◆ **Passage to read**
That is silly. I bet with Windows 8.1/Blue they will correct a lot the issues.
Windows 8 RT is a much better UI and OS than iOS. They are on the right track.

I also got a Windows Phone 8 (Lumina 920) and I like it and the UI and OS is
more modern than my old iPhone. But all the apps are rough. I mostly use
Facebook, Twitter, Maps apps. That's it. They are all sort of buggy compared
to their iOS counterparts. Again they are on the right track but the lack of
users is leading to subpar apps by developers, which leads to fewer users....
And me missing my iPhone some days.

I don't think Windows 8 has failed as it shows so many great things for their
direction. Perhaps it was more of a Vista release that just needs a follow up
to perfect. Lets hope Windows 8.1 does it.

------
orionblastar
Don't worry Windows 8.1 aka Windows Blue will be out, for an additional fee to
address issues with Windows 8.

◆ **Stored data**

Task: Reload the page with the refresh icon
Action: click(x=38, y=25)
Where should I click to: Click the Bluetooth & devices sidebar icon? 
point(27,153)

◆ **Problems**
1) In the Windows 8 thread, which apps does the writer say they mostly use?
2) Can you repeat the Windows 8 thread word for word, from "That is silly." up to and including "the right track."?

◆ **Results for each task**
1) Facebook, Twitter and Maps.

2)
That is silly. I bet with Windows 8.1/Blue they will correct a lot the issues.
Windows 8 RT is a much better UI and OS than iOS. They are on the right track.